◆ **What is expected**: Format every line of the items below as a JSON list of strings, one string per line, with blank lines omitted.

### Provided material ###

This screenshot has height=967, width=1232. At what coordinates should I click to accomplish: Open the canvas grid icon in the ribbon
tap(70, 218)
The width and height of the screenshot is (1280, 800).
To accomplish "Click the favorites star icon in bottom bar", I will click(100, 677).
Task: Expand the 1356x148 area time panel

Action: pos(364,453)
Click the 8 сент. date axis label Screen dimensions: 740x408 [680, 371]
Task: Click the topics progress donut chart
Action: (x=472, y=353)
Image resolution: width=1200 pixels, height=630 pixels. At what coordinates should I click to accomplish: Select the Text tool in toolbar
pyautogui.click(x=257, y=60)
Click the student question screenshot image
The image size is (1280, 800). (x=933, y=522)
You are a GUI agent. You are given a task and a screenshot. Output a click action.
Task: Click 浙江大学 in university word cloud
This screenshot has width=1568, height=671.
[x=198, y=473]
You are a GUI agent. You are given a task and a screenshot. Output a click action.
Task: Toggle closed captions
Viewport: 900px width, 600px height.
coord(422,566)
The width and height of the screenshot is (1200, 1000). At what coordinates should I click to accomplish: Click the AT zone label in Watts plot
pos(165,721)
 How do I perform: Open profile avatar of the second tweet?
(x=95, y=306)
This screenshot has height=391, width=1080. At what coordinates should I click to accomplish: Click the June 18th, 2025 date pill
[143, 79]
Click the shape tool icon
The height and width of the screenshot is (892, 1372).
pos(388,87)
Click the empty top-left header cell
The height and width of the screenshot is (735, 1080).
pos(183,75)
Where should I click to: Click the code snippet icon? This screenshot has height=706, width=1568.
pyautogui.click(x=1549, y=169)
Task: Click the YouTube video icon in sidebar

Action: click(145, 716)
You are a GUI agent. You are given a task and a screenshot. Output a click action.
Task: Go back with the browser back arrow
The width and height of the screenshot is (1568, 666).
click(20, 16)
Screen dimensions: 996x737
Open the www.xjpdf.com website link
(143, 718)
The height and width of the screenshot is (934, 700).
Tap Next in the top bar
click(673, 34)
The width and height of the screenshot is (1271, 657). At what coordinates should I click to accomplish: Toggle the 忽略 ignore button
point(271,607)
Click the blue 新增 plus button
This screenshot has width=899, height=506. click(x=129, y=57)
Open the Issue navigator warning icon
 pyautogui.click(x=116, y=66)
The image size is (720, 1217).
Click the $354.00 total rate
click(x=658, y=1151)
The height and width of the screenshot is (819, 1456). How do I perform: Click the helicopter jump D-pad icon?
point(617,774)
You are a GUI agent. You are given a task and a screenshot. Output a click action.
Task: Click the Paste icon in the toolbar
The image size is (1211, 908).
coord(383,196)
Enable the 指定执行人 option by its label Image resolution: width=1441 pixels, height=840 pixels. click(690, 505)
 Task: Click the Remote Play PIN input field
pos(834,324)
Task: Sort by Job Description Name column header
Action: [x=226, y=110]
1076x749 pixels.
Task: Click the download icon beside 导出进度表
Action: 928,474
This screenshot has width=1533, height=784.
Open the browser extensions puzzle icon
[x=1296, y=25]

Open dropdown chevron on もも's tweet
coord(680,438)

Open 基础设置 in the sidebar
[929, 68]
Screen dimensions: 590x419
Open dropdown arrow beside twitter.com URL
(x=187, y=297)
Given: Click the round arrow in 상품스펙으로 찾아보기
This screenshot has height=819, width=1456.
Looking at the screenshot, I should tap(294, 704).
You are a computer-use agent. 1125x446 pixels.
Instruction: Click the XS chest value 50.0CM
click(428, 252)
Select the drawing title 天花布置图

###

◆ **Full output**:
[
  "This screenshot has height=967, width=1232. At what coordinates should I click to accomplish: Open the canvas grid icon in the ribbon",
  "tap(70, 218)",
  "The width and height of the screenshot is (1280, 800).",
  "To accomplish \"Click the favorites star icon in bottom bar\", I will click(100, 677).",
  "Task: Expand the 1356x148 area time panel",
  "Action: pos(364,453)",
  "Click the 8 сент. date axis label Screen dimensions: 740x408 [680, 371]",
  "Task: Click the topics progress donut chart",
  "Action: (x=472, y=353)",
  "Image resolution: width=1200 pixels, height=630 pixels. At what coordinates should I click to accomplish: Select the Text tool in toolbar",
  "pyautogui.click(x=257, y=60)",
  "Click the student question screenshot image",
  "The image size is (1280, 800). (x=933, y=522)",
  "You are a GUI agent. You are given a task and a screenshot. Output a click action.",
  "Task: Click 浙江大学 in university word cloud",
  "This screenshot has width=1568, height=671.",
  "[x=198, y=473]",
  "You are a GUI agent. You are given a task and a screenshot. Output a click action.",
  "Task: Toggle closed captions",
  "Viewport: 900px width, 600px height.",
  "coord(422,566)",
  "The width and height of the screenshot is (1200, 1000). At what coordinates should I click to accomplish: Click the AT zone label in Watts plot",
  "pos(165,721)",
  " How do I perform: Open profile avatar of the second tweet?",
  "(x=95, y=306)",
  "This screenshot has height=391, width=1080. At what coordinates should I click to accomplish: Click the June 18th, 2025 date pill",
  "[143, 79]",
  "Click the shape tool icon",
  "The height and width of the screenshot is (892, 1372).",
  "pos(388,87)",
  "Click the empty top-left header cell",
  "The height and width of the screenshot is (735, 1080).",
  "pos(183,75)",
  "Where should I click to: Click the code snippet icon? This screenshot has height=706, width=1568.",
  "pyautogui.click(x=1549, y=169)",
  "Task: Click the YouTube video icon in sidebar",
  "Action: click(145, 716)",
  "You are a GUI agent. You are given a task and a screenshot. Output a click action.",
  "Task: Go back with the browser back arrow",
  "The width and height of the screenshot is (1568, 666).",
  "click(20, 16)",
  "Screen dimensions: 996x737",
  "Open the www.xjpdf.com website link",
  "(143, 718)",
  "The height and width of the screenshot is (934, 700).",
  "Tap Next in the top bar",
  "click(673, 34)",
  "The width and height of the screenshot is (1271, 657). At what coordinates should I click to accomplish: Toggle the 忽略 ignore button",
  "point(271,607)",
  "Click the blue 新增 plus button",
  "This screenshot has width=899, height=506. click(x=129, y=57)",
  "Open the Issue navigator warning icon",
  " pyautogui.click(x=116, y=66)",
  "The image size is (720, 1217).",
  "Click the $354.00 total rate",
  "click(x=658, y=1151)",
  "The height and width of the screenshot is (819, 1456). How do I perform: Click the helicopter jump D-pad icon?",
  "point(617,774)",
  "You are a GUI agent. You are given a task and a screenshot. Output a click action.",
  "Task: Click the Paste icon in the toolbar",
  "The image size is (1211, 908).",
  "coord(383,196)",
  "Enable the 指定执行人 option by its label Image resolution: width=1441 pixels, height=840 pixels. click(690, 505)",
  " Task: Click the Remote Play PIN input field",
  "pos(834,324)",
  "Task: Sort by Job Description Name column header",
  "Action: [x=226, y=110]",
  "1076x749 pixels.",
  "Task: Click the download icon beside 导出进度表",
  "Action: 928,474",
  "This screenshot has width=1533, height=784.",
  "Open the browser extensions puzzle icon",
  "[x=1296, y=25]",
  "Open dropdown chevron on もも's tweet",
  "coord(680,438)",
  "Open 基础设置 in the sidebar",
  "[929, 68]",
  "Screen dimensions: 590x419",
  "Open dropdown arrow beside twitter.com URL",
  "(x=187, y=297)",
  "Given: Click the round arrow in 상품스펙으로 찾아보기",
  "This screenshot has height=819, width=1456.",
  "Looking at the screenshot, I should tap(294, 704).",
  "You are a computer-use agent. 1125x446 pixels.",
  "Instruction: Click the XS chest value 50.0CM",
  "click(428, 252)",
  "Select the drawing title 天花布置图"
]